● Your assignment
Every line of the records below that has the word "agent" should be copied.

● Data provided
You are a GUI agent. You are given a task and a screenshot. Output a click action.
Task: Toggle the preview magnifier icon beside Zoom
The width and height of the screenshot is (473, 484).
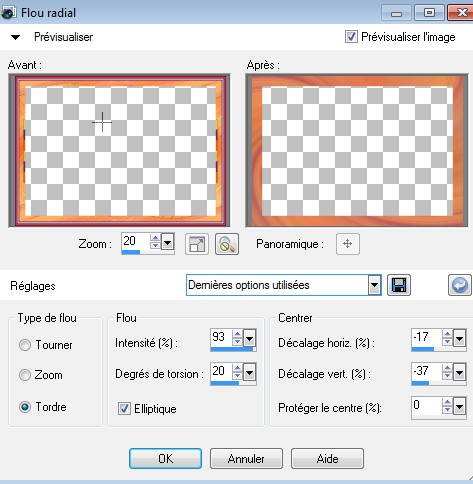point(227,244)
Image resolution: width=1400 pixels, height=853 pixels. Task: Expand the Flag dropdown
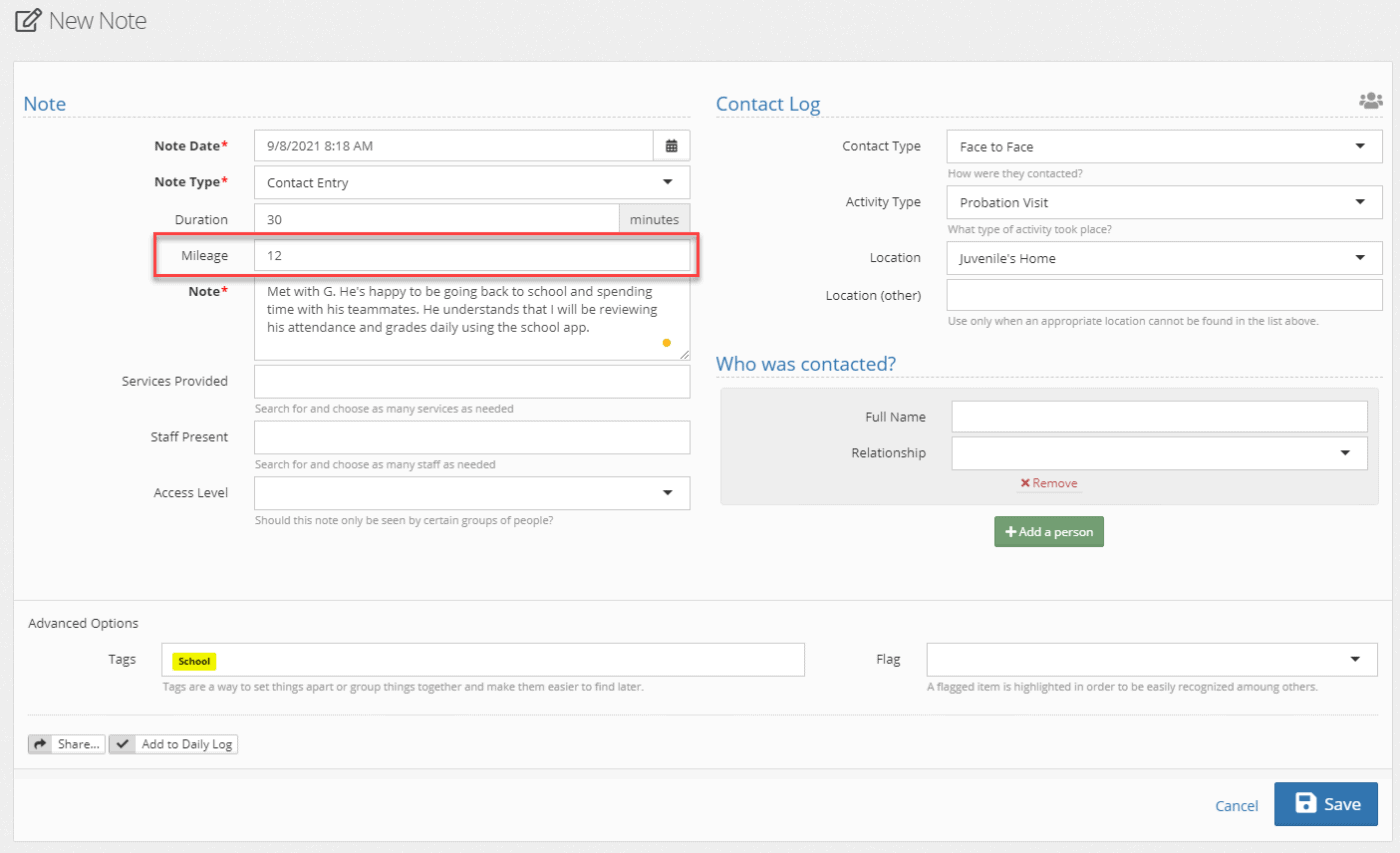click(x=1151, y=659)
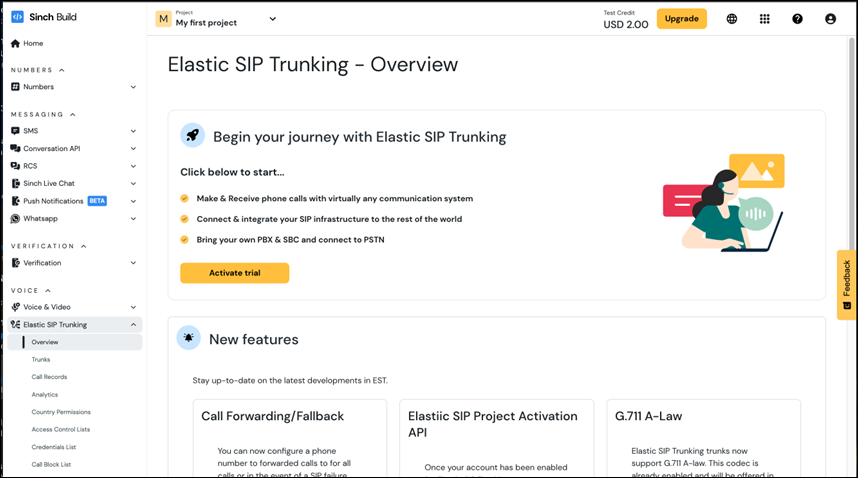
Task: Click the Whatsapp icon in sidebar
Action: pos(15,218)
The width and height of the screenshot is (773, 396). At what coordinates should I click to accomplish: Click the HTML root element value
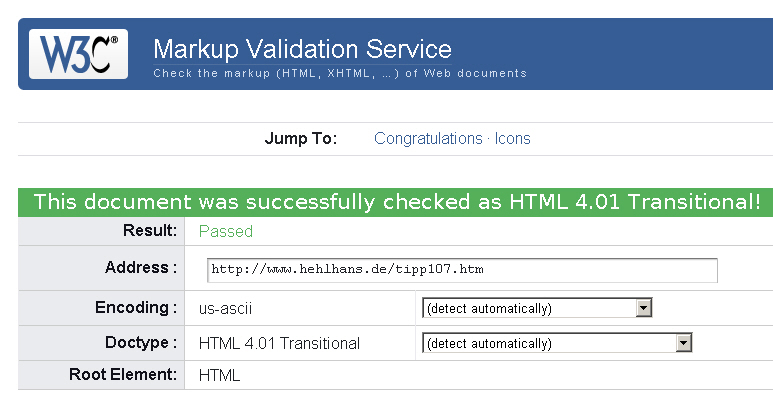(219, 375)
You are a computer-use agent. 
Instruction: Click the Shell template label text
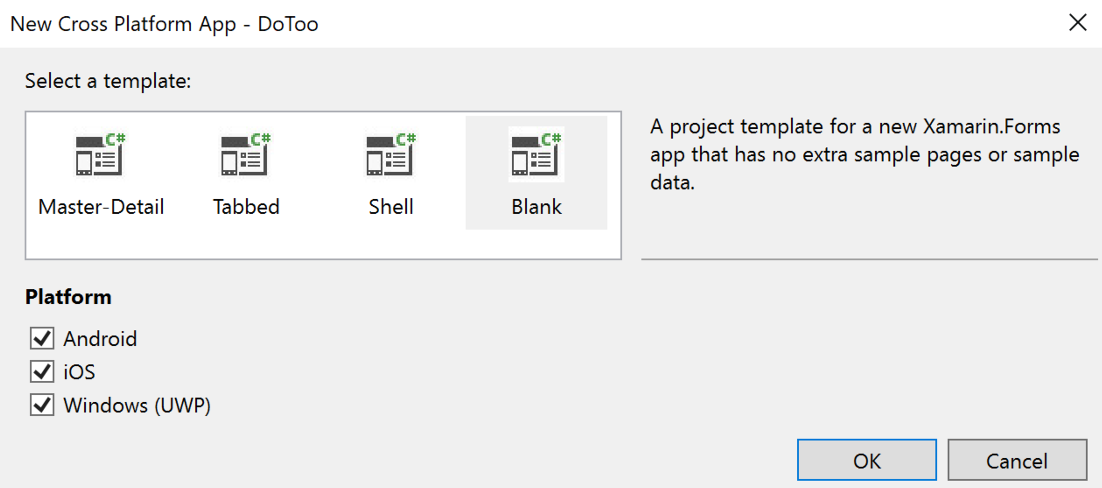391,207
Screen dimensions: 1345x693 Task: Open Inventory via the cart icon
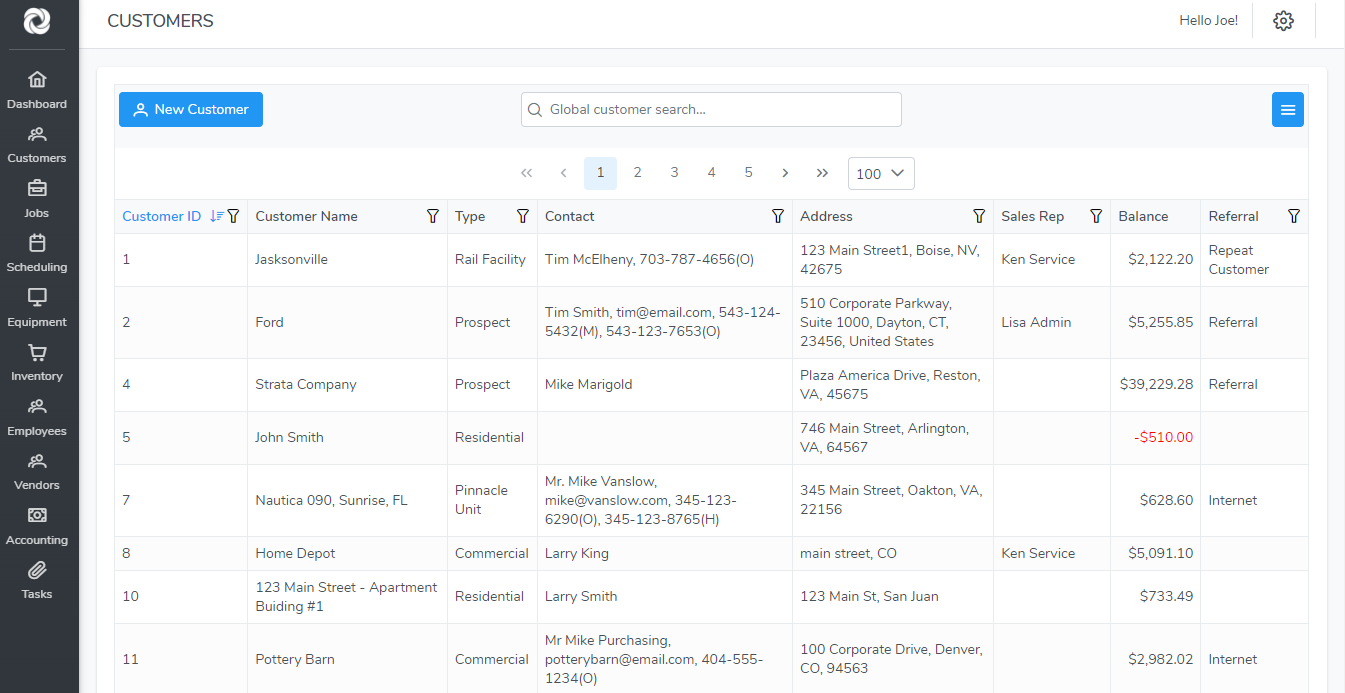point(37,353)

--

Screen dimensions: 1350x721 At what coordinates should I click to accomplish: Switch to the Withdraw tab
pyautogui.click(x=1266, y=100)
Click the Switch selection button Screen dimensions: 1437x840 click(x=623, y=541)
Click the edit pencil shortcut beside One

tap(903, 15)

...

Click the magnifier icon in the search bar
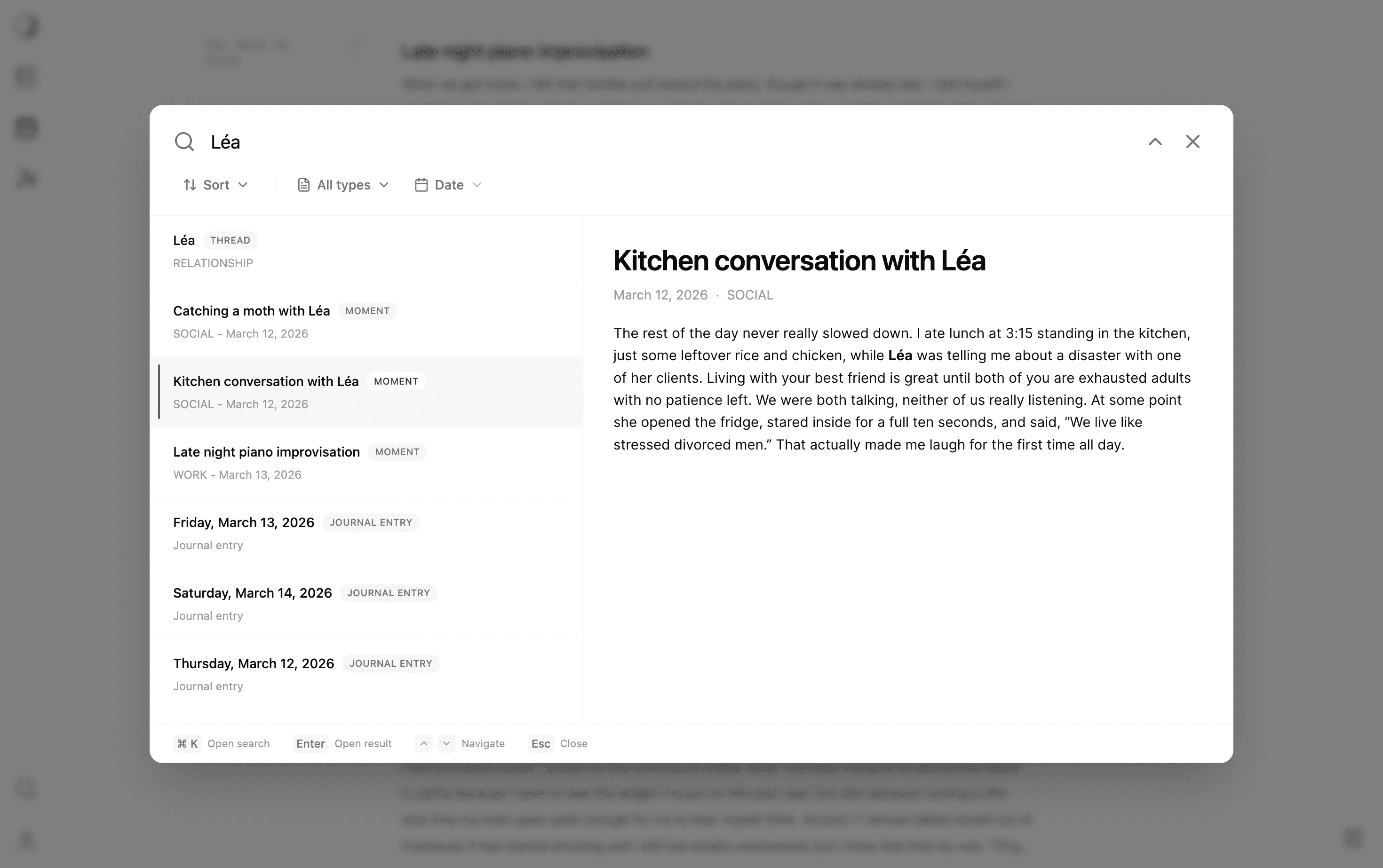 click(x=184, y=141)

● Reply to the exercise
You are a GUI agent. You are given a task and a screenshot. Output a click action.
You are a computer-use agent. 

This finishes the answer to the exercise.